Chui jhal, must-have for a southerner’s Eid

It's a long-held heritage of the southerners to use "chui jhal" (piper chaba) along with other spices to cook meat. This spice is extremely popular in the region throughout the year. However, the demand multiplies before Eid-ul-Azha.
In Bagerhat, seasonal traders have set up mobile shops selling the item in different places. Crowds at these shops are a common scene. At regular times, it is sold at Tk 600 to 1,000 per kilo. But at present, it's being sold at Tk 800 to 2,000 depending on the size.
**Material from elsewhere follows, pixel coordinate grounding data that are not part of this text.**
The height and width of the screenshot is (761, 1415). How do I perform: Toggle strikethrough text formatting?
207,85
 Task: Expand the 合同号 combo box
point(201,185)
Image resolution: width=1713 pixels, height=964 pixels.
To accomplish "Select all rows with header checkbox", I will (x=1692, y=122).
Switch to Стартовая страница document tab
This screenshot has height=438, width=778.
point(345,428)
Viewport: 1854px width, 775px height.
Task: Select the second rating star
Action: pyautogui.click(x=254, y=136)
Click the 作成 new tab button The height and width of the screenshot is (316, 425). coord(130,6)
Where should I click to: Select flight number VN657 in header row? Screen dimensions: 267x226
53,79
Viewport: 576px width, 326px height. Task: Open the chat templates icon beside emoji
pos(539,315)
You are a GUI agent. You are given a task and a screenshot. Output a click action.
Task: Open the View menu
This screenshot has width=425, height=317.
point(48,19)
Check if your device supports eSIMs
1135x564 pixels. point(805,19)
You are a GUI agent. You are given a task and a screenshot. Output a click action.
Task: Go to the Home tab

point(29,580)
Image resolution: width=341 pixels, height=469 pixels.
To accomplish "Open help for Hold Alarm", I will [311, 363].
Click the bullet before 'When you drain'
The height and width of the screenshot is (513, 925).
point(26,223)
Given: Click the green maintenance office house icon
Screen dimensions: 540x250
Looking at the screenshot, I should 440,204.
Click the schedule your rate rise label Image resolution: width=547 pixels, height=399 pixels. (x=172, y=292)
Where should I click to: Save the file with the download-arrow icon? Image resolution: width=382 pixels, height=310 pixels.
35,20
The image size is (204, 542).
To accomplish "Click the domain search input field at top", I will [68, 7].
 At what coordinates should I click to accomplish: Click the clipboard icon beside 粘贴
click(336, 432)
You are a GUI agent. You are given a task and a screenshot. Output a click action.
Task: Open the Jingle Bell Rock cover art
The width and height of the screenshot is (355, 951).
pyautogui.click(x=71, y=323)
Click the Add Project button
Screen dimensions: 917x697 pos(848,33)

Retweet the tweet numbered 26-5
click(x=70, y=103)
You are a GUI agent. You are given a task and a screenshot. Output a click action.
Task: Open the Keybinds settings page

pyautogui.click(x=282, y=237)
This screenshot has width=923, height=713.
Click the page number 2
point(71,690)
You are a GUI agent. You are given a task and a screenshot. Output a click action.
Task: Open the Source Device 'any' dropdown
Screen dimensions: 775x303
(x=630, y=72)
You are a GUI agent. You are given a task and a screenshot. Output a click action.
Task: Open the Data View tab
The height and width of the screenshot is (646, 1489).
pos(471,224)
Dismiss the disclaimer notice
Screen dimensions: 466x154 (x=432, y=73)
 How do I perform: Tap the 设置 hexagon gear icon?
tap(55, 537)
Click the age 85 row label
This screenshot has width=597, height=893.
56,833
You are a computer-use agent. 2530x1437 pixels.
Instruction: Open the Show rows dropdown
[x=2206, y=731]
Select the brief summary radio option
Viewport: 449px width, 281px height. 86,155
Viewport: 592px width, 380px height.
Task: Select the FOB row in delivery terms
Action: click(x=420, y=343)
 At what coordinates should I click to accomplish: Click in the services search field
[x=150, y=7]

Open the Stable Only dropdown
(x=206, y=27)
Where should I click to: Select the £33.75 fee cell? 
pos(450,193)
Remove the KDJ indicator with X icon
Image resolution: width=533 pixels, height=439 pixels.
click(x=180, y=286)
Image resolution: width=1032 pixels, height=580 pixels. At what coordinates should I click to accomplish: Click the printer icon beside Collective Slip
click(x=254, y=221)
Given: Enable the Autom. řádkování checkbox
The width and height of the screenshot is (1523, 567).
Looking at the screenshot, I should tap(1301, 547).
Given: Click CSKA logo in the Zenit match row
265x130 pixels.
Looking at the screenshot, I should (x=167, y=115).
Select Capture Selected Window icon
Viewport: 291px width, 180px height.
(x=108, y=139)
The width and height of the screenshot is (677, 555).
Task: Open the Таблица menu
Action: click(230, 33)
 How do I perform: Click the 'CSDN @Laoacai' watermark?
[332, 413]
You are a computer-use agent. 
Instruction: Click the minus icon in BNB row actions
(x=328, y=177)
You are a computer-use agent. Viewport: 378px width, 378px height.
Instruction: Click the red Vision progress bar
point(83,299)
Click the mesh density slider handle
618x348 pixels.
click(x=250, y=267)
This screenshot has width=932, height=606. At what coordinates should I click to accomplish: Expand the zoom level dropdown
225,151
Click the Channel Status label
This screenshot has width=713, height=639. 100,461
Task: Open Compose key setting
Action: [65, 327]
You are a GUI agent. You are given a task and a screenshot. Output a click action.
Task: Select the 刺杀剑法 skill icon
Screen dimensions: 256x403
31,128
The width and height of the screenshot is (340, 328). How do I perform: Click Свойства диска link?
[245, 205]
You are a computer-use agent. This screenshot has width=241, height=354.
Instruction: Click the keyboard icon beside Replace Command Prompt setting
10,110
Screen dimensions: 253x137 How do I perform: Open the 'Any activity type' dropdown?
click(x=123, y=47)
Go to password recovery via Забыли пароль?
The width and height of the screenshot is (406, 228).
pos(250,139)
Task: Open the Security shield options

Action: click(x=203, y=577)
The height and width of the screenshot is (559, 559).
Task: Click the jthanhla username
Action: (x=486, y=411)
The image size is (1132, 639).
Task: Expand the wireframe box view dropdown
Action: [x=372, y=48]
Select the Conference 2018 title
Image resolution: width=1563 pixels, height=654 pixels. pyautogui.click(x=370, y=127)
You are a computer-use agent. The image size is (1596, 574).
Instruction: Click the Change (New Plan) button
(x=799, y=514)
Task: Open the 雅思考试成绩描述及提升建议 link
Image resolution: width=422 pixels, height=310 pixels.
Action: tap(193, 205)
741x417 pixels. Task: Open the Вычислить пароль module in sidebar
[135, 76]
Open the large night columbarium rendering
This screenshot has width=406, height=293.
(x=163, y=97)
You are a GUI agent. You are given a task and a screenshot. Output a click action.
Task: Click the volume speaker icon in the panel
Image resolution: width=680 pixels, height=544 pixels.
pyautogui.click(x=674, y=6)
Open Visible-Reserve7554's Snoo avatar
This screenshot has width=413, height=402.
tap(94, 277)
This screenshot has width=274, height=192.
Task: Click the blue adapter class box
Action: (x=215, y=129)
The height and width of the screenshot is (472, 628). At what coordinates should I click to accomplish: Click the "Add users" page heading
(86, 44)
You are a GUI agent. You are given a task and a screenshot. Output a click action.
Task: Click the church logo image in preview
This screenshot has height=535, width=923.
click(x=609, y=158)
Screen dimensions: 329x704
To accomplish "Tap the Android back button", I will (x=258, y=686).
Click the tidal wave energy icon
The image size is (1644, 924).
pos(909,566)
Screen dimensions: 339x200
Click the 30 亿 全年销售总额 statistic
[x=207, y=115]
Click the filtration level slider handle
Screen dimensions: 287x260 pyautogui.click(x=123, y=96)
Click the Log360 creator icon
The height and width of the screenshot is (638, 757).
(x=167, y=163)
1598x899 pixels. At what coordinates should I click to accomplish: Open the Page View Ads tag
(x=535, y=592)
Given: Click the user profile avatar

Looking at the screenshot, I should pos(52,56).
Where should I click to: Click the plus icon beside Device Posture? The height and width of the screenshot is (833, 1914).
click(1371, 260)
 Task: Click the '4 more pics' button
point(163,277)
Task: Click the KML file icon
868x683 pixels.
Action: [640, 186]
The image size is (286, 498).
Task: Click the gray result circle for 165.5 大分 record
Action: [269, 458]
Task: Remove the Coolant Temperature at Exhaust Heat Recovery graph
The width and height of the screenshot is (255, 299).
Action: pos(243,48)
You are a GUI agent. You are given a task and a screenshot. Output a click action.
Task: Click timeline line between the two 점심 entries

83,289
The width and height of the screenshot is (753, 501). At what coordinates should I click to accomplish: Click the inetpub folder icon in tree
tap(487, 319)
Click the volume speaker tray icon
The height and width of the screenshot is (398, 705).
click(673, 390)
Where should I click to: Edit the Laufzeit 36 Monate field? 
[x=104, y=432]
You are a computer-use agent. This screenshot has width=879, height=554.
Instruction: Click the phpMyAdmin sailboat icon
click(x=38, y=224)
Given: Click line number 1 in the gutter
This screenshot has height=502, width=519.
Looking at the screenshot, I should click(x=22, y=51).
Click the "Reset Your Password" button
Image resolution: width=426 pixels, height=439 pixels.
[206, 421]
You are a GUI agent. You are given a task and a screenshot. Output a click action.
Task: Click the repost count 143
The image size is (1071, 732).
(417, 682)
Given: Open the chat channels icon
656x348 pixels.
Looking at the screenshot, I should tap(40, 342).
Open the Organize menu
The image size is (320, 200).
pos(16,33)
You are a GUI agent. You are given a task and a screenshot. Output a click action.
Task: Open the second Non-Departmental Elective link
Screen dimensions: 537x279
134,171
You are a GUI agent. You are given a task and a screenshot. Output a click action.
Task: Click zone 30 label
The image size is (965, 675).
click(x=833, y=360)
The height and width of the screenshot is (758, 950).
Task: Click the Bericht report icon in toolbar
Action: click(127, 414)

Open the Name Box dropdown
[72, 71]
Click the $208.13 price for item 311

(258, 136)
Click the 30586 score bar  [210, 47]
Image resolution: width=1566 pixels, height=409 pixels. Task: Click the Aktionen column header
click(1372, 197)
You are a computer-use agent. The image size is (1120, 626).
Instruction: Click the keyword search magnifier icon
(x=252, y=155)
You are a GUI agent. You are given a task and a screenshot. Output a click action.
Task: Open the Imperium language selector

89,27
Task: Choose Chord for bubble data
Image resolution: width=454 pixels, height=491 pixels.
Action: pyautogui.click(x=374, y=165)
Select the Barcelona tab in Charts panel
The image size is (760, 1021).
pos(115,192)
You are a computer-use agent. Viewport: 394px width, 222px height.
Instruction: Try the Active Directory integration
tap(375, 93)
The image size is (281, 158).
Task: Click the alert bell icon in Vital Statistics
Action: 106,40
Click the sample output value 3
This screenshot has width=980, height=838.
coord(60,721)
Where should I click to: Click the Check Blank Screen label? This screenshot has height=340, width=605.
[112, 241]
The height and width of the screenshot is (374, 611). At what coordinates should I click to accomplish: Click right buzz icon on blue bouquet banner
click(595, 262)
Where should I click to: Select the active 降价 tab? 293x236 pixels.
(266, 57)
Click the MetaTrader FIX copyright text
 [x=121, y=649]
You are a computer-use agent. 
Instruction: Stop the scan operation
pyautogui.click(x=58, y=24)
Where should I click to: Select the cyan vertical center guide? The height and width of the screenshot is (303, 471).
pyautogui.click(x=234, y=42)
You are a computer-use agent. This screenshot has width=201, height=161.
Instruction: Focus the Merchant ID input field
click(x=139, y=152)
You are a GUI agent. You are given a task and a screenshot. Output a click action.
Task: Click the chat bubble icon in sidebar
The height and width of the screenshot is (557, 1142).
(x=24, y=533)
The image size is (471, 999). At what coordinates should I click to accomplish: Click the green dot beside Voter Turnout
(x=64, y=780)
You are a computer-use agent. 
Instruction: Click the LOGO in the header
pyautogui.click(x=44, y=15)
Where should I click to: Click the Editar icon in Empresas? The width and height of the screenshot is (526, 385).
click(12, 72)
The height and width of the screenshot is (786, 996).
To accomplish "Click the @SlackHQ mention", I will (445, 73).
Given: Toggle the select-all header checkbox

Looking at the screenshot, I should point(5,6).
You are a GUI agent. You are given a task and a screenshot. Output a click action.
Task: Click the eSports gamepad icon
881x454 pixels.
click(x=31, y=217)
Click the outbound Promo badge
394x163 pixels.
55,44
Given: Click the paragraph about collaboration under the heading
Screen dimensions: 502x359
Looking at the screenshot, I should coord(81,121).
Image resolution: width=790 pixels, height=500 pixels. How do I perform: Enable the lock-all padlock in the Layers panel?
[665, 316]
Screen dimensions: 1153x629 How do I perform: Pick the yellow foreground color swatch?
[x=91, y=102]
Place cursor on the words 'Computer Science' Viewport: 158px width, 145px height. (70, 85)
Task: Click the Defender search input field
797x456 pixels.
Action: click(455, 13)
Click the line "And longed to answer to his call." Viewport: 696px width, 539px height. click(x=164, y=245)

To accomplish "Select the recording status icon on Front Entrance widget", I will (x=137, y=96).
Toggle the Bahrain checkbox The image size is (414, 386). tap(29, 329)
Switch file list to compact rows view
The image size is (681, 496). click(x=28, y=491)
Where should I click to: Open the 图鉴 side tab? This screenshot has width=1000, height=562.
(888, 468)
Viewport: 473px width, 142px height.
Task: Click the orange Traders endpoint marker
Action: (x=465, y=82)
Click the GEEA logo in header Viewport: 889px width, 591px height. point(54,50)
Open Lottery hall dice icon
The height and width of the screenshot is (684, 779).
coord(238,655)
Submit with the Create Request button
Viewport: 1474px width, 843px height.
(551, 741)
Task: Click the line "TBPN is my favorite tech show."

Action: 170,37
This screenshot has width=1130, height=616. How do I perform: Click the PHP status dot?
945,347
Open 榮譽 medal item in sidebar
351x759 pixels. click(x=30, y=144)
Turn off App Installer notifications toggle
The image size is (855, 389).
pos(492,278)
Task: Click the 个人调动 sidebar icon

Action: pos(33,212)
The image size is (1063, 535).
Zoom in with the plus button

According to Bagerhat Department of Agricultural Extension (DAE), the spice is cultivated in the south-western districts of Bagerhat, Khulna, Narail, Jashore and Satkhira.
At present, its popularity as a spice is also increasing in other districts. Chui is a creeper plant; its stems are grey, and the leaves are like betel leaves. The roots and stems of chui jhal are all medicinal.
The spice goes wonderfully with duck, beef and goat.
Gauranga Das, a vendor in Bagerhat's Kachua upazila, said the item sells well all year round. However, during Eid-ul-Azha, sales shoot up. As a result, wholesalers raise prices, and retailers also have to sell at higher prices.
Depending on the size of the stem, it's sold at Tk 800 to 2,000 per kilo, he added.
Saddam Sheikh, who came to buy the spice, said, "Even if the price goes up a little, chui jhal is a must have for our household to cook meat."
Ilias Kabir, a buyer, said, "The chui jhal price may go up further before Eid. So I've come to buy it in advance to avoid crowds."
Azizur Rahman, Bagerhat deputy director of DAE, said about 30 tonnes of the spice is produced by cultivating on 15 hectares of land in the district. Its market value is more than Tk 1.5 crores.